Peut-être à Csizmadia et même à lui seulement 3/4. Bien sûr, tout cela encore très éloigné pour moi, devenir tel que je conçois que devrait être quelqu’un pour mériter ce nom.

Malheureusement, il y a beaucoup de membres du parti, énormément hélas, par rapport à qui je serais nettement mieux, mais ce n’est pas l’essentiel.

J’essaie de n’utiliser que des mots hongrois, mais cela ne me réussit pas toujours, ces jours-ci je parle de plus en plus roumain. Je trouve avec difficulté le mot approprié, pourtant il en existe toujours, la langue hongroise est très riche. Je devrais l’étudier davantage.

À l’aube, je me suis prélassée sans rien faire jusqu’à six heures. Ensuite, j’ai relu la “ Chimie Physique ” et j’ai résolu cinq problèmes qu’on nous avait donnés. (Écrire en hongrois au sujet de l’école c’est dix fois plus dur.) Au cours sur les produits Antibiotiques, j’étais fort nerveuse et j’ai vexé Tina (je l’ai vite regretté, trop tard ?)

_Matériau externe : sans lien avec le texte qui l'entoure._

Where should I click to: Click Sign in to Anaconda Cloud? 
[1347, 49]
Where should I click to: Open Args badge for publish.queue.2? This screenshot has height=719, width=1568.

En sortant de Polytechnique, je suis allée retirer mes photos : je ne les aime pas du tout. Le photographe m’a agrandie, embellie, il a caché mes taches de rousseur, gommé certains traits, la photo ne montre pas une certaine gentillesse, grâce, spécificité que j’ai. Et pas du tout l’intérieur. Même le sourire est forcé. C’est normal, quelle idée de mettre juste devant mes yeux, là où je devais regarder pendant qu’on me photographiait, la photo encadrée de noir de Staline. Quand je voyais ça, je n’avais plus aucune envie de rigoler.

Me voilà revenue chez moi et dépensant la mine de mon crayon, il ne me reste qu’un petit bout. J’ai déjà écrit cinq pages. Cela sera assez pour aujourd’hui. Je suis ainsi, quand je m’y mets avec élan, j’écris, j’écris et je ne m’arrête plus : je serais capable maintenant de remplir d’un coup tout ce cahier. J’ai plein de pensées qui s’accumulent et attendent. La plupart des gens réfléchissent peu, hélas, moi aussi. On fait énormément de choses sans réfléchir, en n’y pensant que plus tard, souvent il arrive que je ne sais pas pourquoi j’ai agi ainsi et pas autrement.